Your instructions
Send back the line that contains "You are a GUI" and all lines following it through the end of the data below, exactly, omitting pictures.

───── Exercise input

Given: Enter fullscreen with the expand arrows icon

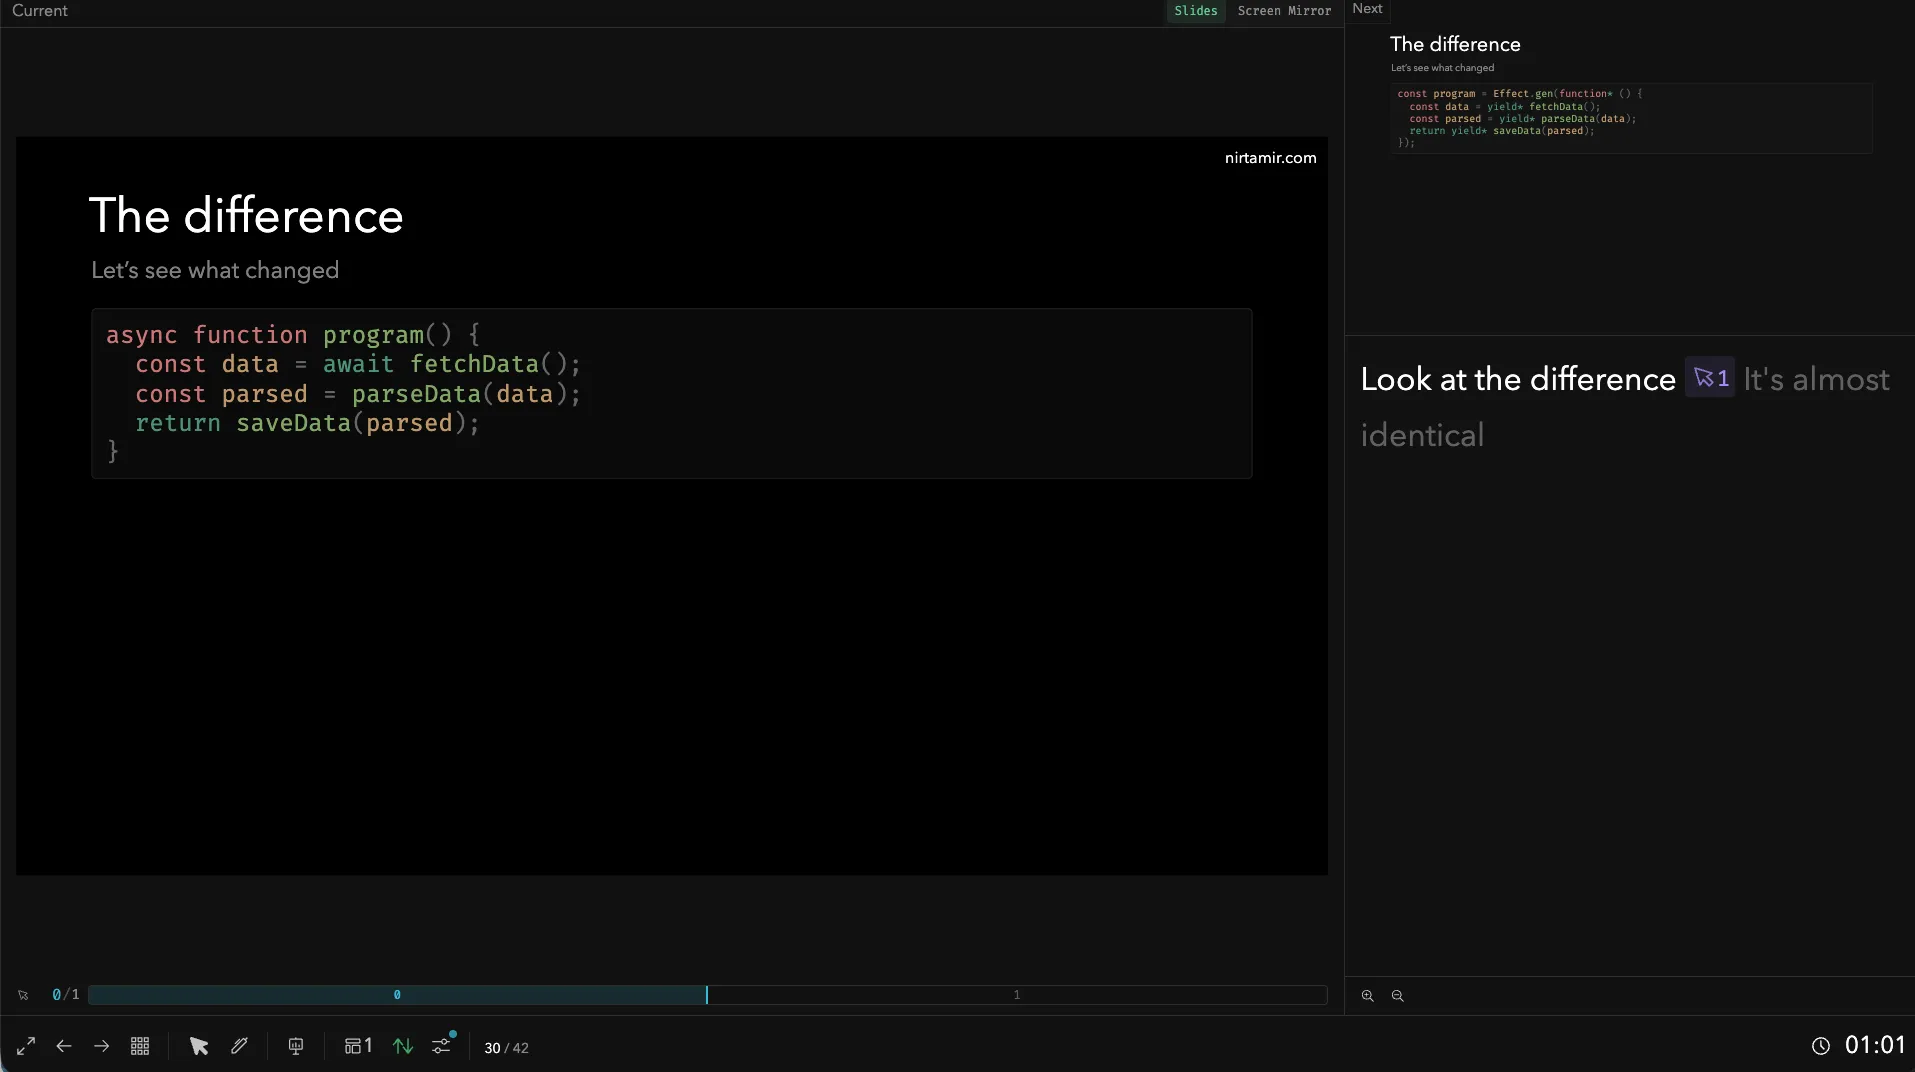Looking at the screenshot, I should 26,1046.
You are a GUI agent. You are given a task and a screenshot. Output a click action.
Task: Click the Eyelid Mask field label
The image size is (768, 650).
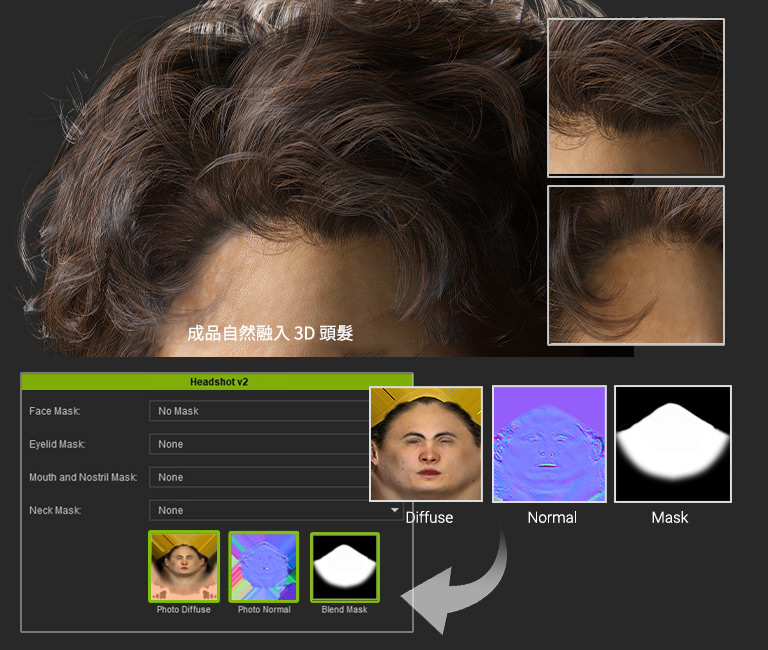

──────────

Answer section
You are a GUI agent. You are given a task and a screenshot. Output a click action.
Task: Click the Eyelid Mask field label
The image size is (768, 650).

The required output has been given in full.